SOURCE MATERIAL:
_____

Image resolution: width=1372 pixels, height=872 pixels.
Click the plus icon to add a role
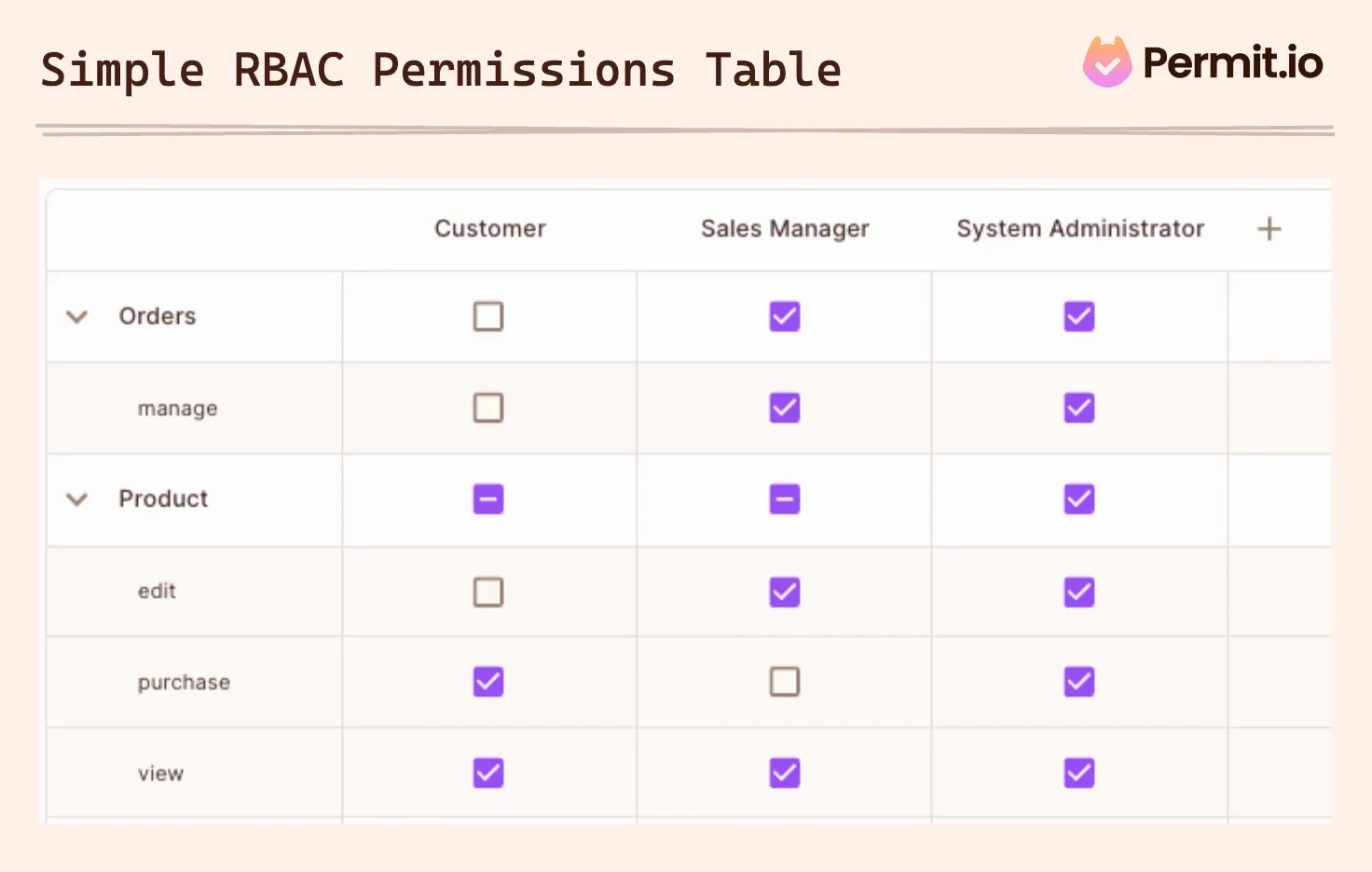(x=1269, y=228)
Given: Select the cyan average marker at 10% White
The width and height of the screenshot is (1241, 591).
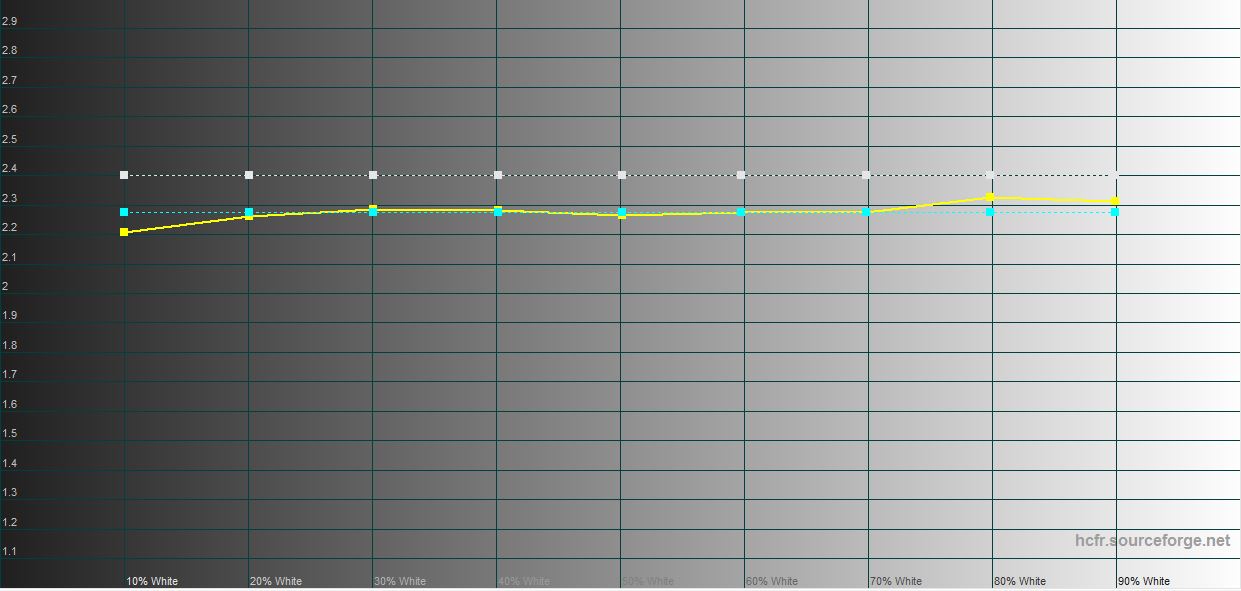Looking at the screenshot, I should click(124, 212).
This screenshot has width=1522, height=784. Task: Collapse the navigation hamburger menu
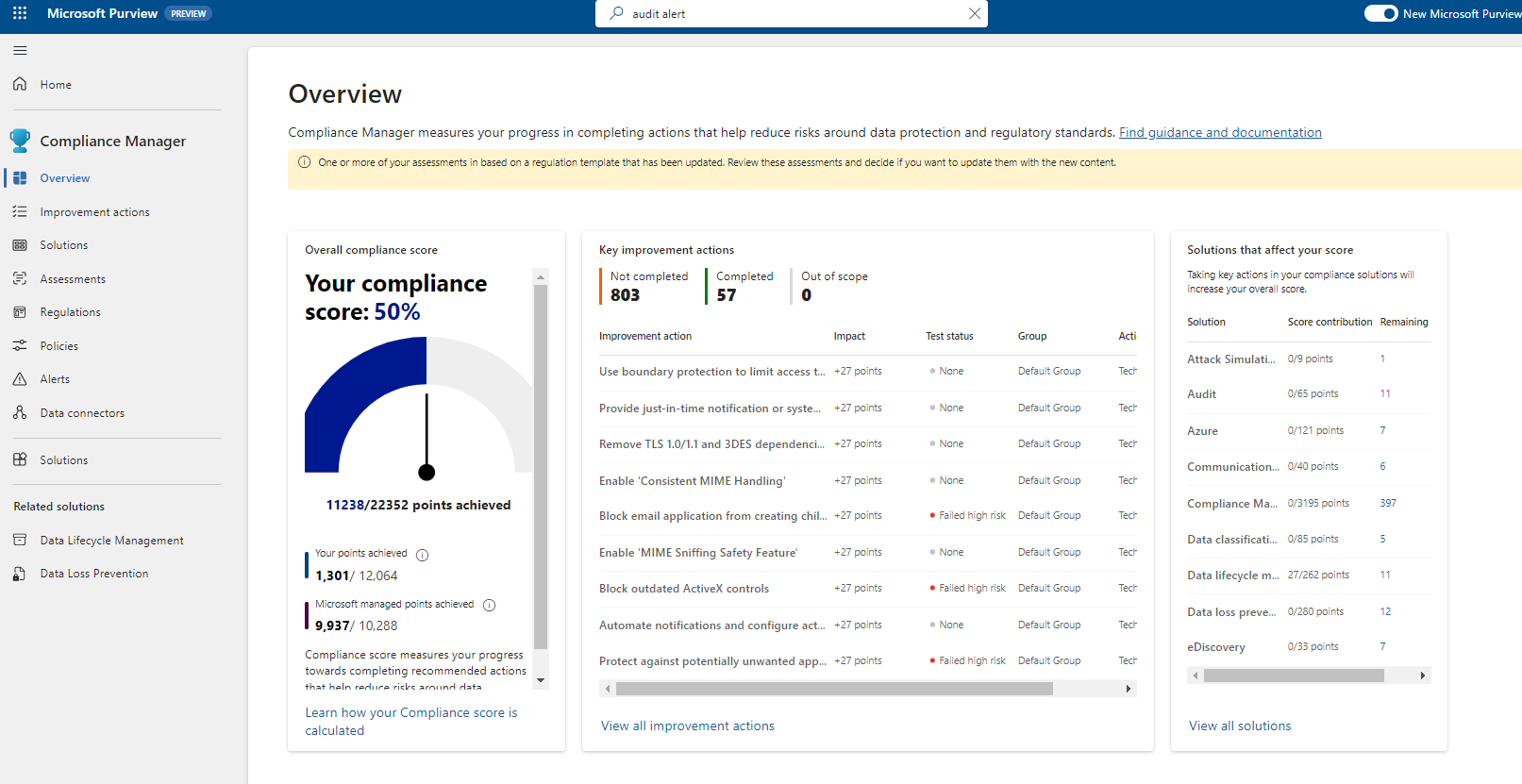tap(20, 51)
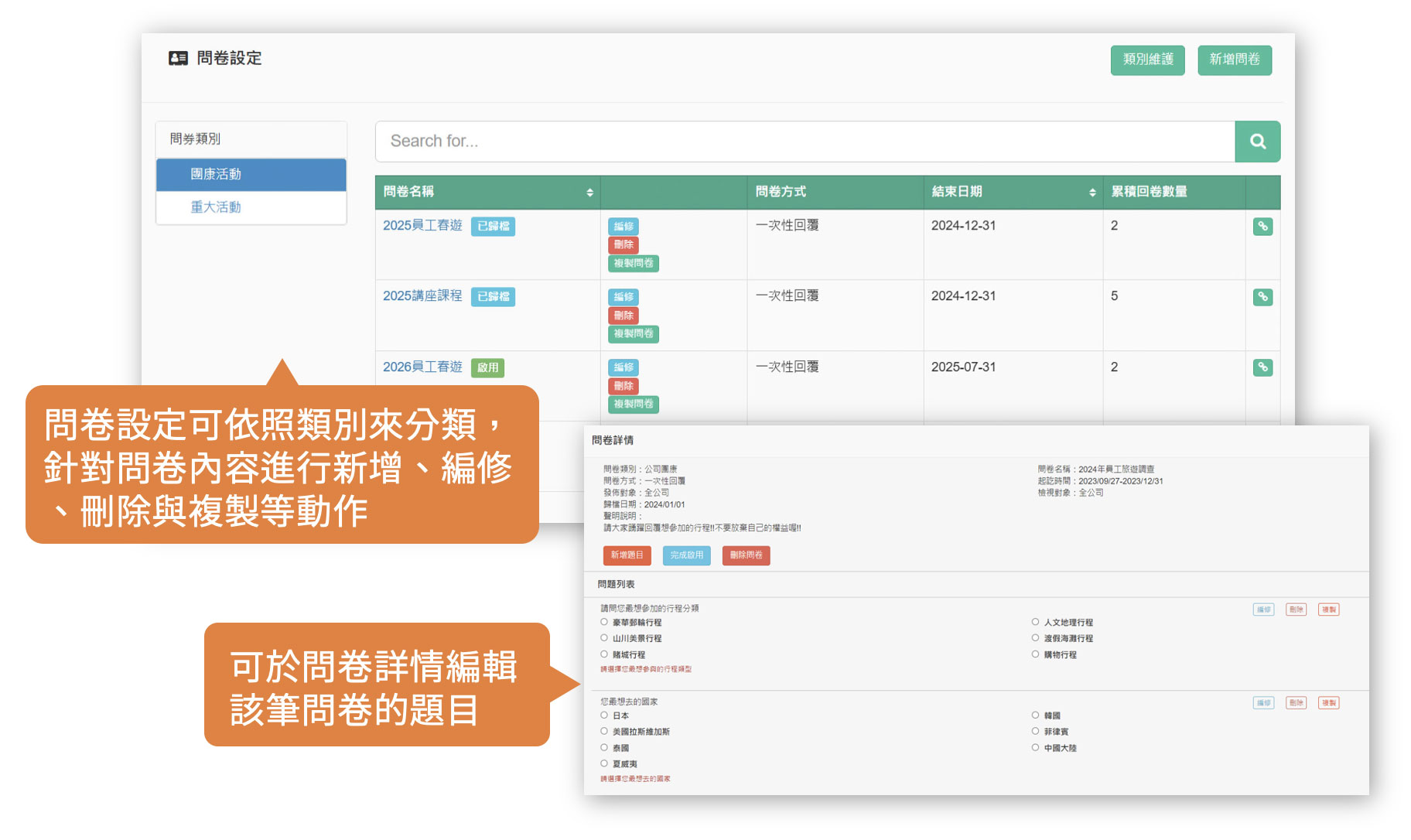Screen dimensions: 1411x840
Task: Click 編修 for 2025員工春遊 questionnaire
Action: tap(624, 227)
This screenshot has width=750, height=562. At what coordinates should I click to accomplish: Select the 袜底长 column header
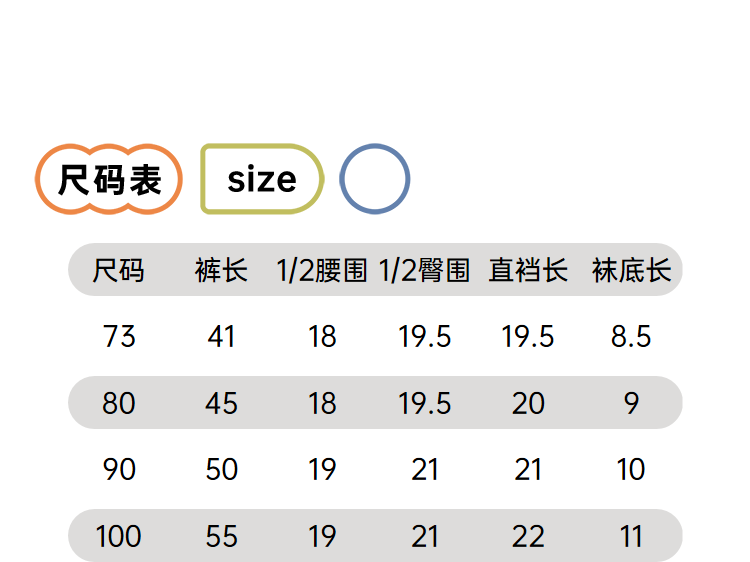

_____

WORK TO BE COMPLETED: Pick out and copy every line of the material above that contains the string "height", matching case exactly.

ANSWER TO THIS PROBLEM:
Image resolution: width=1372 pixels, height=872 pixels.
The width and height of the screenshot is (1241, 591).
This screenshot has width=1522, height=784. Task: Collapse the navigation hamburger menu
This screenshot has width=750, height=562. At what coordinates should I click to accomplish: Select the 袜底长 column header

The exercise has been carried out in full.